By Vinnie Manginelli, PGA
Most of my articles are a collaboration with facility golf professionals and/or management representatives. However, I recently had the rare opportunity to engage with the owner at GreatHorse, a premier private club in Hampden, Massachusetts, just a few miles from the Connecticut border.
Entrepreneurship and business ownership have been in Guy Antonacci’s family since the 1970s, when his grandfather started a waste and recycling business in Brooklyn. The family also has a long history of racing and breeding horses that dates back even further and is going strong today. A lineage that started in NYC, branched out to Long Island and eventually settled in Somers, Connecticut, where Guy Antonacci, a 3rd generation business owner, was born and raised.
In 2012, the family purchased the former Hampden Country Club and spent the next 4½ years renovating the property and refurbishing the amenities, until opening GreatHorse in 2015.
With 512 members, GreatHorse offers five categories of membership, including Corporate (3+ members), Full Family (36+ years old), Junior (<36 years old), Social and National (50+ miles). “We don’t do individual memberships, and are very much a family club,” Antonacci explained. “Single members simply buy into one of the membership categories mentioned.”

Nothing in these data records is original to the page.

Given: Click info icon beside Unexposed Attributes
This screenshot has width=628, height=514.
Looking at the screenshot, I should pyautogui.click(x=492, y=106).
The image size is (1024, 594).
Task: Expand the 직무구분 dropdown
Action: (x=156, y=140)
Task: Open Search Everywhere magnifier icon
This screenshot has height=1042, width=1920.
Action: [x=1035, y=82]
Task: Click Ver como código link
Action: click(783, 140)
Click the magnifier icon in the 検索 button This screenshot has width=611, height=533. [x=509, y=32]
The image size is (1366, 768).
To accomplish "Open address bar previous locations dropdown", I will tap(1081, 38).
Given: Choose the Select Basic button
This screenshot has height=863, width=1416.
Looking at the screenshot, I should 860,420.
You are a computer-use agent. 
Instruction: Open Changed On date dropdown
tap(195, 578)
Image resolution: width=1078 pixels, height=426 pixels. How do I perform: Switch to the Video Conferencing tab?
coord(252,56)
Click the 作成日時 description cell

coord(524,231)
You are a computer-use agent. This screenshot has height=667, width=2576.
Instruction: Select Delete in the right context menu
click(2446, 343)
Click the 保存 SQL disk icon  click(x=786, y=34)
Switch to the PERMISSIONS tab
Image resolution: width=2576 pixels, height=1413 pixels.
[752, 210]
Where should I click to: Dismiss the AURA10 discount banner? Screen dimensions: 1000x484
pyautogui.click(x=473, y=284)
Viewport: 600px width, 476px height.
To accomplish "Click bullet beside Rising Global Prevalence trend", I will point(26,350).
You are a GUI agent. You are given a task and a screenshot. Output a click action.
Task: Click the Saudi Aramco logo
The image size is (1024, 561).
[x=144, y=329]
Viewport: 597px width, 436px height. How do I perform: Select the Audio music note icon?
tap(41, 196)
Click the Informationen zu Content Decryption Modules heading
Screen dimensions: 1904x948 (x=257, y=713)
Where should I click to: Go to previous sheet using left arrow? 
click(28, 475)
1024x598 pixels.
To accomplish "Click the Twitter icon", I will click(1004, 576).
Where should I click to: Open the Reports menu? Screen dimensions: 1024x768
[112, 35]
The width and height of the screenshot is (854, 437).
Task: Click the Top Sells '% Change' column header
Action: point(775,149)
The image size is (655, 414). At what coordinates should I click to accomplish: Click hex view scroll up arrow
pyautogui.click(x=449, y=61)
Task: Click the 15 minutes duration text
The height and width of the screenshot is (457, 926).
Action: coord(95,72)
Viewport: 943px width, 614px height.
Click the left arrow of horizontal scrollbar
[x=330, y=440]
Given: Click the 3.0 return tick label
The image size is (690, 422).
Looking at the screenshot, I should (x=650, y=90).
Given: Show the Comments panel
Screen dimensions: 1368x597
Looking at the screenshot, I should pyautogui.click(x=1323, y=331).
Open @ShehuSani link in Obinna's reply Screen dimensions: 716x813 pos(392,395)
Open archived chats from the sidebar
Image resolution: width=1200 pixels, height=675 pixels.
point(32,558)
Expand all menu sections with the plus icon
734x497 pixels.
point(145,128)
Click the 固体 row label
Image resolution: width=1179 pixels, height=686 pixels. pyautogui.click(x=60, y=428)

Guy Antonacci is President of the golf course, but he says it’s a huge family effort that makes this two-time Golf Range Association of America (GRAA) Top 50 Private Facility such a treasure in the Northeast.
Antonacci’s history in golf includes collegiate play at the University of Tampa and a year playing professionally, before diving into the family business by working at a neighboring golf family fun center that they own and operate. He would ultimately take on the leadership role at their newest endeavor.
In addition to 18 holes of pristine golf landscaping, GreatHorse offers impeccable practice facilities for its members to enjoy daily. The driving range is accompanied by a 10,000 square foot practice putting green and full short game area that recreates many of the lies and shots that golfers will experience on the GreatHorse layout. There’s also an indoor simulator and heated hitting bays for year-round instruction and custom club fitting with the club’s PGA Professional team of Billy Downes, Jared Smith and Matt Stein.
GreatHorse has an array of family activities available to members, including fitness, racket sports, basketball, bocce and spa. In addition, luxury van usage and jet rentals are also available, as well as 17 single bedroom lodging facilities for members and guests to utilize.
The story of GreatHorse cannot be told without mentioning the considerable philanthropic efforts that Antonacci and his family have extended for several decades. GreatHorse supports a local scholarship through Minnechaug Regional High School in nearby Wilbraham, Massachusetts that awards two scholarships to aspiring business majors who have excelled in academics and athletics.
GreatHorse also helped support the recent construction of a new artificial-turf field at the high school that is used by the students, as well as for local parks and recreation programming.
They support their local library, actually maintaining the title sponsorship of its annual fundraiser that facilitates vital summer reading programs, and they help prepare toy drives that help underprivileged families during the holiday season.
During the pandemic, the Antonacci family donated $125,000 to the Food Bank of Western Massachusetts, and offered vaccinations to their employees right onsite at their various businesses. They also support local first responders, military and schools.
There’s a farm on the grounds of the golf facility that the family uses to grow fruits and vegetables that are used in their own F&B facilities, as well as shared with local businesses, churches, police, fire and senior centers.
“The community engagement is reflective of our family, and how we do things. We’ve always been very fortunate and we try to be generous in how we give back and help out within the community,” Antonacci expressed. “This philosophy goes back to the early 90s when we started sponsoring Little League and ice hockey teams. We’ve been doing it for a long time.”